I can't talk about the economy, or the universe, or academe, as academicians like to call where they work when they're feeling kind of grand. I'm a novelist. My work is human nature. Real life is really all I know.

Don't ever confuse the two, your life and your work. That's what I have to say. The second is only a part of the first. Don't ever forget what a friend once wrote to Senator Paul Tsongas when the senator had decided not to run for reelection because he'd been diagnosed with cancer: "No man ever said on his deathbed I wish I had spent more time at the office."

Don't ever forget the words on a postcard that my father sent me last year: "If you win the rat race, you're still a rat."

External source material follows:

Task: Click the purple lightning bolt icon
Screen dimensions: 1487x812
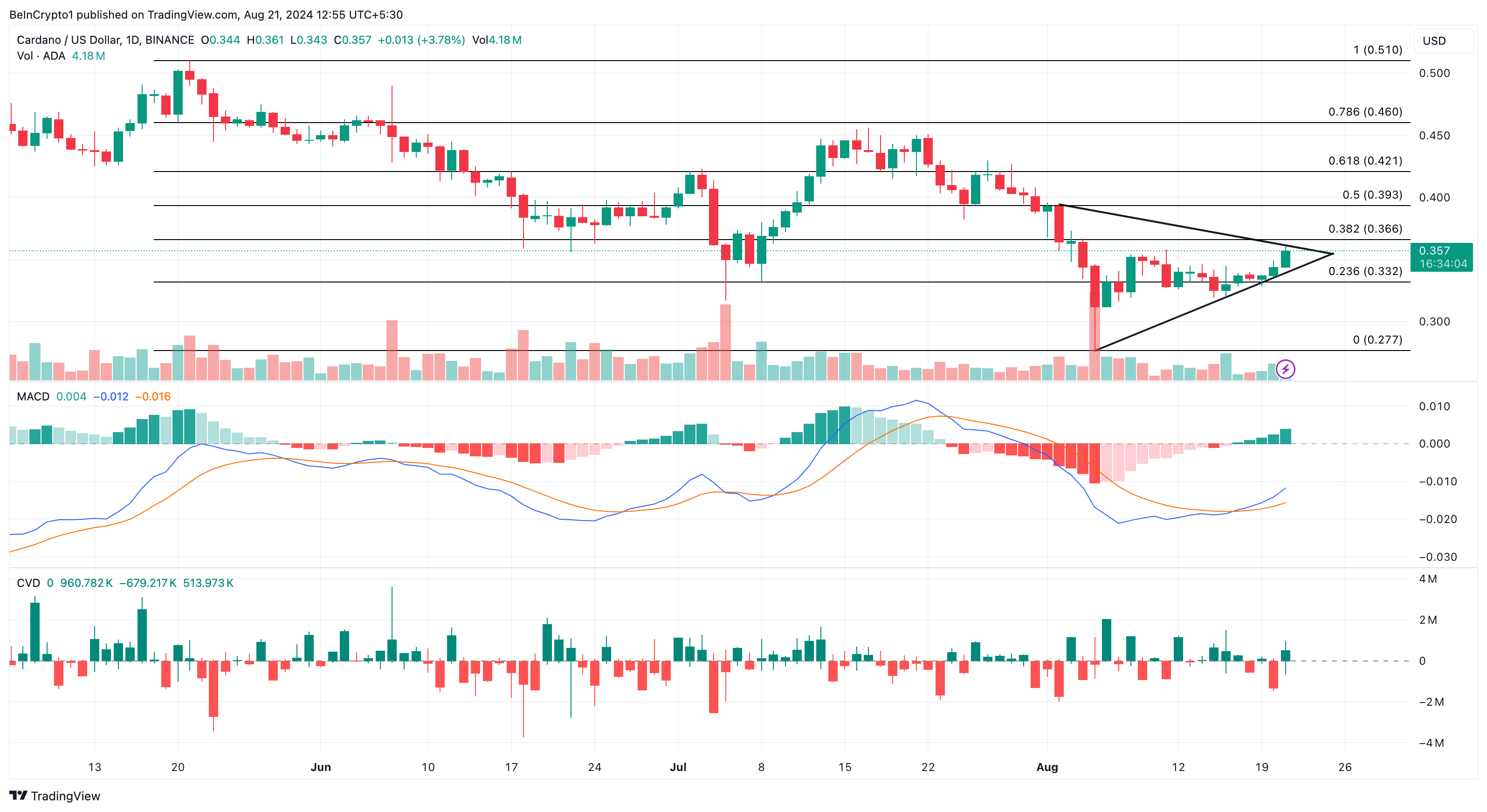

Or what John Lennon wrote before he was gunned down in the driveway of the Dakota: "Life is what happens to you while you're busy making other plans."

That's the only advice I can give. After all, when you look at the faces of a class of graduating seniors, you realize that each student has only one thing that no one else has. When you leave college, there are thousands of people out there with the same degree you have; when you get a job, there will be thousands of people doing what you want to do for a living.

But you are the only person alive who has sole custody of your life. Your particular life. Your entire life. Not just your life at a desk, or your life on the bus, or in the car, or at the computer. Not just the life of your mind, but the life of your heart. Not just your bank account, but your soul.